Une approche qui laisse pendante la question de savoir si ces deux cycles séparés répondent aux besoins du développement du Maroc Maritime, à la lumière de la Vision royale pour un Maroc Atlantique, révélée dans le discours de commémoration du 48ème anniversaire de la Marche Verte, le 6 novembre 2023 (constitution d’une flotte marchande forte et compétitive et le développement de l’économie bleue).

La mise en œuvre des stratégies qui seront proposées dans cette perspective, est l’occasion idoine pour prendre rapidement les dispositions nécessaires en vue de revoir notre politique de formation de ressources humaines spécifiques, ouverte à tous les profils (universitaires, ingénieurs, officiers navigants …), leur permettant d’être outillés des compétences requises pour la gestion des multiples facettes du secteur maritime national tant au niveau de l’administration centrale, régionale et locale qu’au niveau des professionnels des secteurs privés. C’est aussi une opportunité pour ressusciter le corps des administrateurs des affaires maritimes dont les compétences et les attributions coïncident parfaitement avec la politique d’une administration possédant la ferme volonté de s’inscrire dans le cadre de la vision royale

 

[1] Cette décision fait l’objet du dahir n° 1-58-279 du 23 rebia I 1378 (7 octobre 1958), publié au bulletin officiel n° 2400 du 24 octobre 1958 (page 1752).

[2] Il s’agit d’une estimation, faute de statistiques officielles.

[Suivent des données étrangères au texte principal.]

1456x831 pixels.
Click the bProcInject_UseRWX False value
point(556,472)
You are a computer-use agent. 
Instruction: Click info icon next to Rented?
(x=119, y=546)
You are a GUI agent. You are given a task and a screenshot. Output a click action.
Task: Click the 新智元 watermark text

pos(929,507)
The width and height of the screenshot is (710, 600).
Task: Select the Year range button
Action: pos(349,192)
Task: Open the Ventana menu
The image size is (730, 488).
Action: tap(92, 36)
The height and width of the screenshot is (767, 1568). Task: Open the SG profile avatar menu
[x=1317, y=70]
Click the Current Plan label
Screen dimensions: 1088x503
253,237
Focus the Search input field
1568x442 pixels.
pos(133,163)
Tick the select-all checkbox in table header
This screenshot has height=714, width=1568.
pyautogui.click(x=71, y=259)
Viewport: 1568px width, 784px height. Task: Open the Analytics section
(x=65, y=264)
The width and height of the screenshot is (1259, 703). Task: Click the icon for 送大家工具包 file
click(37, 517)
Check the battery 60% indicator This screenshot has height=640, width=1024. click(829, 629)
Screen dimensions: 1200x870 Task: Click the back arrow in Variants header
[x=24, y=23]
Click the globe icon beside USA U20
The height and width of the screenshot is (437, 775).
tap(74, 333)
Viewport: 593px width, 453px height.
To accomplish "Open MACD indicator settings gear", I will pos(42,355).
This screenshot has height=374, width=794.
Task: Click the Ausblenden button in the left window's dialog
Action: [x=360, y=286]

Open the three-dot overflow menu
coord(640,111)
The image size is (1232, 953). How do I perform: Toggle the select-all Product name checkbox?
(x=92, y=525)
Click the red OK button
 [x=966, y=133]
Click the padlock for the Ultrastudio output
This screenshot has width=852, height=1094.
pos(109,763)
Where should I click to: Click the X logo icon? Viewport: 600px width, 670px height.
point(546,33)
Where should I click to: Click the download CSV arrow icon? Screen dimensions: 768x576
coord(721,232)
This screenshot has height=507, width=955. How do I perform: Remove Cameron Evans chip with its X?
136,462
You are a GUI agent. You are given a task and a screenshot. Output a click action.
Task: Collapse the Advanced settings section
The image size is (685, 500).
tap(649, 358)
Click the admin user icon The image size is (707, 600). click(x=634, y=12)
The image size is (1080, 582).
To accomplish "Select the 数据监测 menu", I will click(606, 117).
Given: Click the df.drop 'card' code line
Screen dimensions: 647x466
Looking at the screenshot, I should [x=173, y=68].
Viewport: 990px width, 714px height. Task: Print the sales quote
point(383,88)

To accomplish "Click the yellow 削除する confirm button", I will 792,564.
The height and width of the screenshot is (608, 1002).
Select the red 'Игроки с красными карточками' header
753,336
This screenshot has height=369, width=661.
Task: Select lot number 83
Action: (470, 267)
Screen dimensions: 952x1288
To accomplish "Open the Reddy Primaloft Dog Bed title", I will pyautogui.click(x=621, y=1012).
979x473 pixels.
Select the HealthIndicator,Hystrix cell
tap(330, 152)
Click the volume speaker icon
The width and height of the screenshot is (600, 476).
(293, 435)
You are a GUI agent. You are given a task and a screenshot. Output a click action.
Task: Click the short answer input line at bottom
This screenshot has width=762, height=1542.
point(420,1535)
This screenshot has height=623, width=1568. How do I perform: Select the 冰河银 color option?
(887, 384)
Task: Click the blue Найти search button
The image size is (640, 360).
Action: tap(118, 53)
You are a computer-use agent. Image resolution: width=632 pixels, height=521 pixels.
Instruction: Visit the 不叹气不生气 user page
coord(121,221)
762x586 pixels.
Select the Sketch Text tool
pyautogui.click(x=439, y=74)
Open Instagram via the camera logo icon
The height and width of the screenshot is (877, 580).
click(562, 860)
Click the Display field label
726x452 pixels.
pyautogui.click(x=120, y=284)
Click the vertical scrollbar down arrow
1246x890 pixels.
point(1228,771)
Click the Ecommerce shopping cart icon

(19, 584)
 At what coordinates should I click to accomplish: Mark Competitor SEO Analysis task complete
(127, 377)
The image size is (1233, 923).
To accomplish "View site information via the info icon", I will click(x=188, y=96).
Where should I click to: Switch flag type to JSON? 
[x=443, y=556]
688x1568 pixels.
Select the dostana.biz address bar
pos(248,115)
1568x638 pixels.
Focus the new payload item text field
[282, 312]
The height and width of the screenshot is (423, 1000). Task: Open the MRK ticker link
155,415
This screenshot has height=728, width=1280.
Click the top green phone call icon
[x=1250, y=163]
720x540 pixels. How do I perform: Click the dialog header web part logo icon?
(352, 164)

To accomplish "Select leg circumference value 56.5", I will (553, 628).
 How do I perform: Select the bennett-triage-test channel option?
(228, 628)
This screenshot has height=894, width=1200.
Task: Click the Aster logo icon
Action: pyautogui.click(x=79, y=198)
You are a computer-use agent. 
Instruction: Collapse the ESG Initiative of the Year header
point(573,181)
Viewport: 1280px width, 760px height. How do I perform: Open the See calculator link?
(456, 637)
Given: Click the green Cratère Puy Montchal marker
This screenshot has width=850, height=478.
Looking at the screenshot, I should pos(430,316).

[3] Actuellement, le groupe porte le nom d’école nationale de la sécurité et de l’administration de la mer et comprend : l’école d’administration des affaires maritimes et l’école de formation des affaires maritimes. Il est basé au Havre.

[4] Dahir portant loi n° 1-77-279 du 5 chaoual 1397 (19 septembre 1977) abrogeant le dahir n° 1-58-279 du 23 rebia I 1378 (7 octobre 1958) portant création d’un corps militaire d’administrateurs de la marine marchande, publié au bulletin officiel n) 3389 du 12 octobre 1977 (page 1185).

[5] Décret n° 2-77-515 du 20 chaoual 1397 (4 octobre 1977) portant statut particulier de la marine marchande, publié au bulletin officiel n) 3389 du 12 octobre 1977 (page 1185).

[6] Décret n° 2.06.377 du 20 kaada 1431 (29 octobre 2010) portant statut particulier du corps interministériel des administrateurs (bulletin officiel n° 5898 en date du 9 décembre 2010, version arabe).